George Otto Trevelyan
This eBook from the Gutenberg Project consists of approximately 553 pages of information about Life and Letters of Lord Macaulay.

Ever very faithfully yours

F. JEFFREY.

To Hannah M. Macaulay.

London:  December 21, 1833.

My dear Sister,—­Yesterday I dined at Boddington’s.  We had a very agreeable party:  Duncannon, Charles Grant, Sharp, Chantrey the sculptor, Bobus Smith, and James Mill.  Mill and I were extremely friendly, and I found him a very pleasant companion, and a man of more general information than I had imagined.

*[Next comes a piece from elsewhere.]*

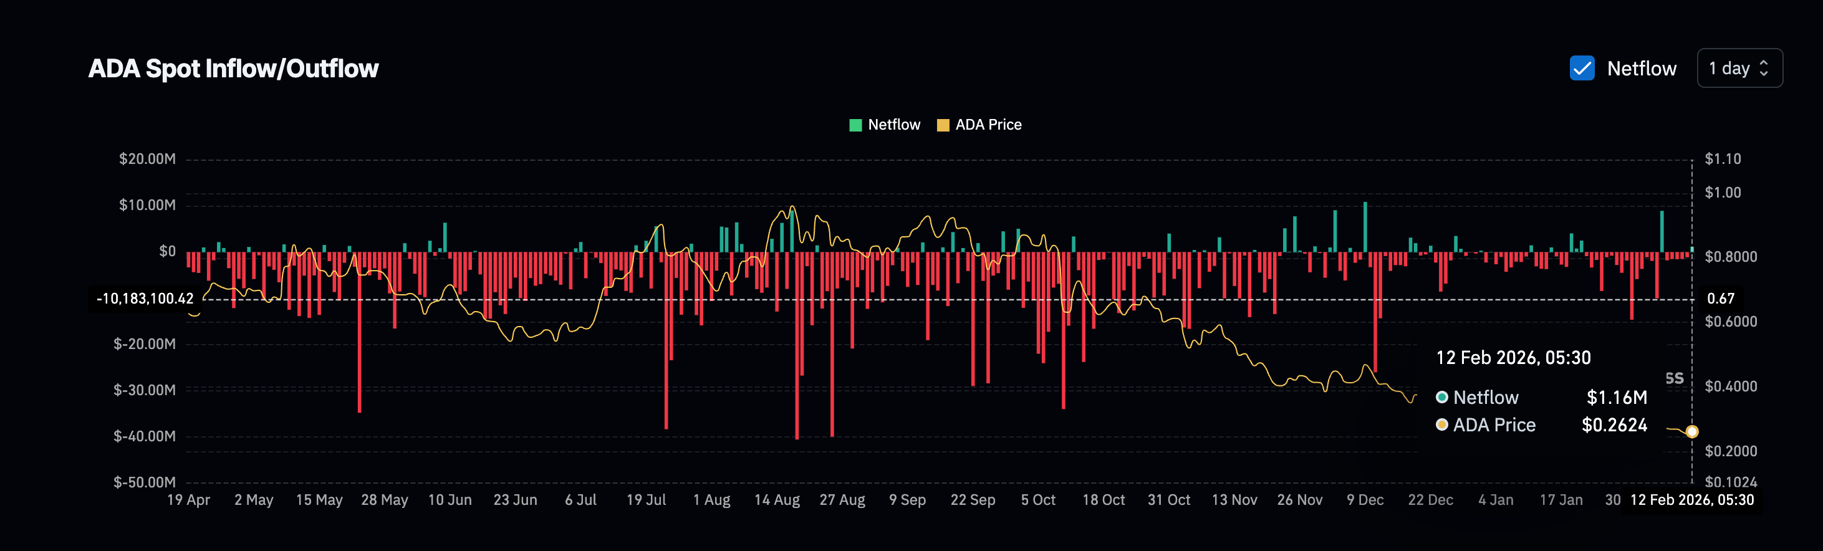Click the Netflow label beside the checkbox
Screen dimensions: 1823x551
tap(1641, 69)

Bobus was very amusing.  He is a great authority on Indian matters.  He was during several years Advocate-General in Bengal, and made all his large fortune there.  I asked him about the climate.  Nothing, he said, could be pleasanter, except in August and September.  He never ate or drank so much in his life.  Indeed, his looks do credit to Bengal; for a healthier man of his age I never saw.  We talked about expenses.  “I cannot conceive,” he said, “how anybody at Calcutta can live on less than L3,000 a year, or can contrive to spend more than L4,000.”  We talked of the insects and snakes, and he said a thing which reminded me of his brother Sydney:  “Always, Sir, manage to have at your table some fleshy, blooming, young writer or cadet, just come out; that the musquitoes may stick to him, and leave the rest of the company alone.”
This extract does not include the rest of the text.